Is it possible to make this shader produce better results in very dark environments?

Jojo
Jojo
2 days ago
Reply to  CrayonApe

i already achieved better results with it instead of default light2d instances when i was working with lighting in a dark cave environment. With some tweaking you can achieve a realy good ilumination effect in dark evironments. So yes it definetly is. You can for example lower the attenuation_strength parameter which determines the ilumination strength of darker spots (simple explanation tho) and play around with the brightness and intensity parameters

Last edited 2 days ago by Brakatuta
CrayonApe
CrayonApe
1 day ago
Reply to  Jojo

Thank you for your reply! I’ve tried this shader several times and found that it works well if I apply it to small objects like colored light bulbs. But if I try to use it to light up the environment, it doesn’t work so well. The player inside the light seems to be covered by a mask and not transparent enough like Light2D. For my situation, I currently use Light2D with a large texture for the parts that need to be illuminated, and then use this shader to add small lights to the scene.
If I’m doing something wrong and this shader can be used to light up the whole environment, please let me know. Thank you very much, I love this shader.

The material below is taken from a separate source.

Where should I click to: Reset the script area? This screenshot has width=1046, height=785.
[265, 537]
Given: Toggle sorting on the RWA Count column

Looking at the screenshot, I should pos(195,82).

Last edited 1 day ago by CrayonApe
CrayonApe
CrayonApe
10 hours ago
Reply to  Brakatuta

Thank you very much! I replaced most of the small lights in the game scene with this shader, and now the light rendering part takes only 0.3 milliseconds per frame, which is a huge performance improvement. I’m still new to Godot, so I never knew BackBufferCopy could be used anywhere other than the tutorial shader overlap, I’ll give it a try.